The minister now switched to that old funeral favorite, the 23rd Psalm.

Thou prepareth a table before me in the presence of mine enemies; thou anointest my head with oil; my cup runneth over.

I heard my brother Charlie choke back a sob. He was standing in the back of this sparse congregation of mourners. Without question, he had won the award for the Best Surprise Funeral Appearance - as he arrived at the chapel this morning off the red-eye from LA, looking ashen, spent, and deeply uncomfortable. It took me a moment to recognize him - because I hadn't seen him in over seven years, and because time had worked its nasty magic, rendering him middle-aged. Okay, I'm middle-aged too - just! - but Charlie (at fifty-five, nearly nine years my senior) really looked... well, I guess mature would be the right word, though world-weary might be a little more accurate. He'd lost most of his hair, and all of his physique. His face had become fleshy and loose. His waist bulged heavily at both sides - a spare tire that made his ill-fitting black suit appear even more of a sartorial misjudgment. His white shirt was open at the collar. His black tie was dappled with food stains. His entire countenance spoke of bad diet and a certain disappointment with life. I was certainly on cordial terms with the last of these concepts... but I was still stunned at just how badly he had aged, and that he had actually crossed the continent to say goodbye to a woman with whom he had only maintained nominal contact for the past thirty years.

'Kate', he said, approaching me in the lobby of the funeral chapel.

He saw my face register shock.

'Charlie?'

There was an awkward moment when he reached to hug me, then thought better of it and simply took my two hands in his. For a moment we didn't know what to say to each other. Finally I managed a sentence.

'This is a surprise...'

'I know, I know', he said, cutting me off.

'You got my messages?'

He nodded. 'Katie... I'm so sorry'.

I suddenly let go of his hands.

'Don't offer me condolences', I said, my voice curiously calm. 'She was your mother too. Remember?'

He blanched. Finally he managed to mumble, 'That's not fair'.

My voice remained very calm, very controlled.

'Every day for the last month - when she knew she was going - she kept asking me if you had called.
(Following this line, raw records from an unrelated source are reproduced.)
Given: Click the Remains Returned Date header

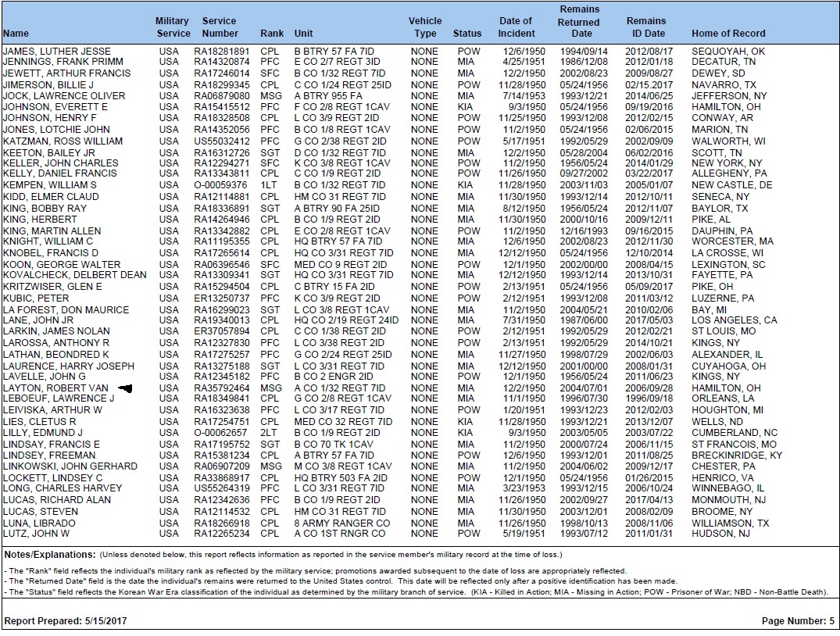Looking at the screenshot, I should (579, 22).
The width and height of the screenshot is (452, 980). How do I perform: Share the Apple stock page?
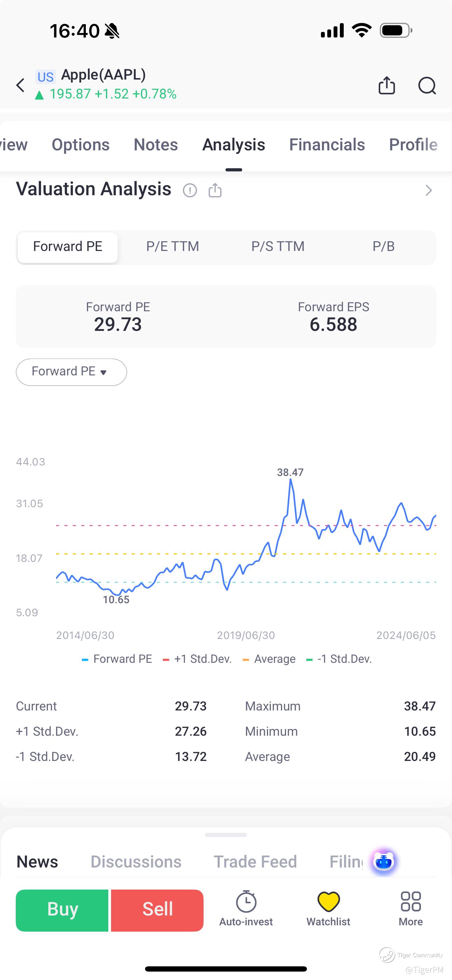[387, 85]
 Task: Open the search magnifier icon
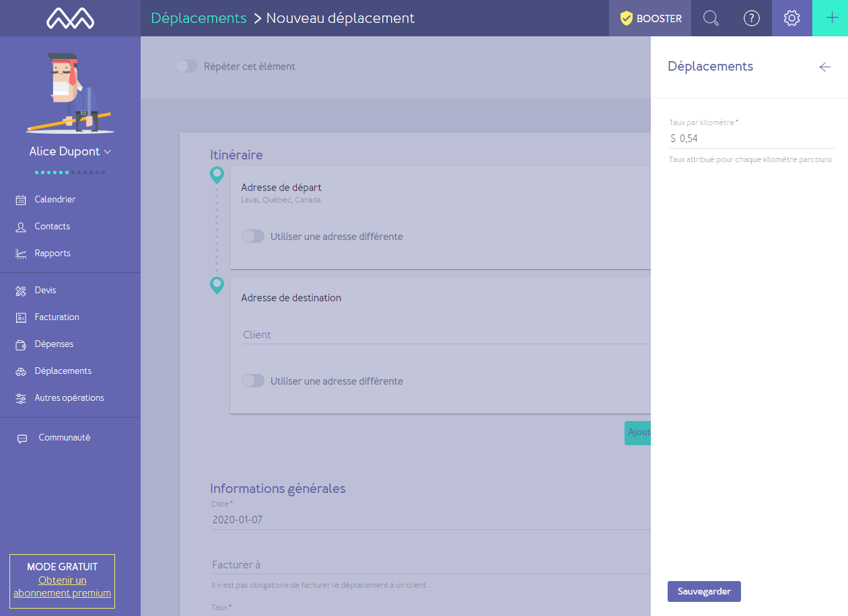(x=711, y=18)
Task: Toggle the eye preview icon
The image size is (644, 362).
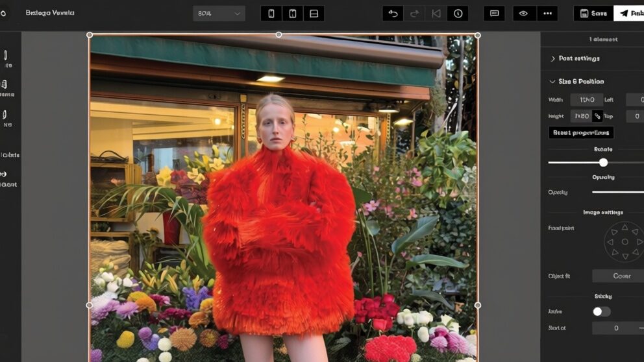Action: tap(523, 14)
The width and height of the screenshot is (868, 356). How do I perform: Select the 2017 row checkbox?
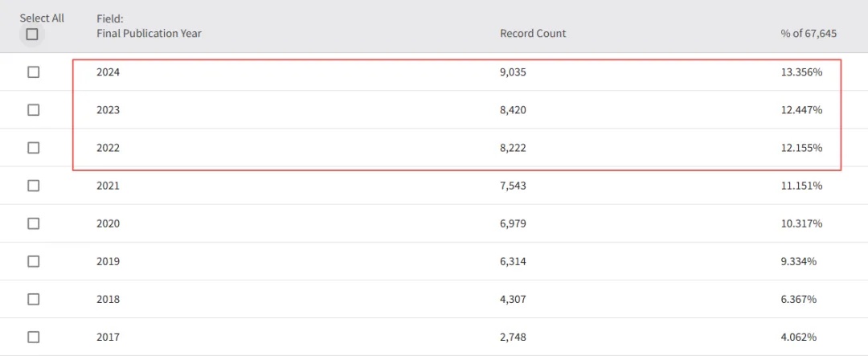[x=33, y=337]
Towards the end, I actually lied, and said you were phoning me daily to see how she was doing. So don't talk to me about fair'.

My brother stared down at the funeral home linoleum. Two of my mother's friends then approached me. As they made the requisite sympathetic noises, it gave Charlie the opportunity to back away. When the service began, he sat in the last row of the funeral chapel. I craned my neck to check out the assembled congregation - and briefly caught his eye. He turned away in acute discomfort. After the service, I looked around for him, as I wanted to offer him the chance to ride with me in the so-called 'family car' to the cemetery. But he was nowhere to be found. So I traveled out to Queens with Ethan and my Aunt Meg. She was my father's sister - a seventy-four-year-old professional spinster who has been devoted to the destruction of her liver for the past forty years. I was pleased to see that she had remained sober for the occasion of her sister-in-law's send-off. Because on those rare occasions when she was practising temperance, Meg was the best ally you could have. Especially as she had a tongue on her like a pissed-off wasp. Shortly after the limo pulled away from the funeral home, the subject turned to Charlie.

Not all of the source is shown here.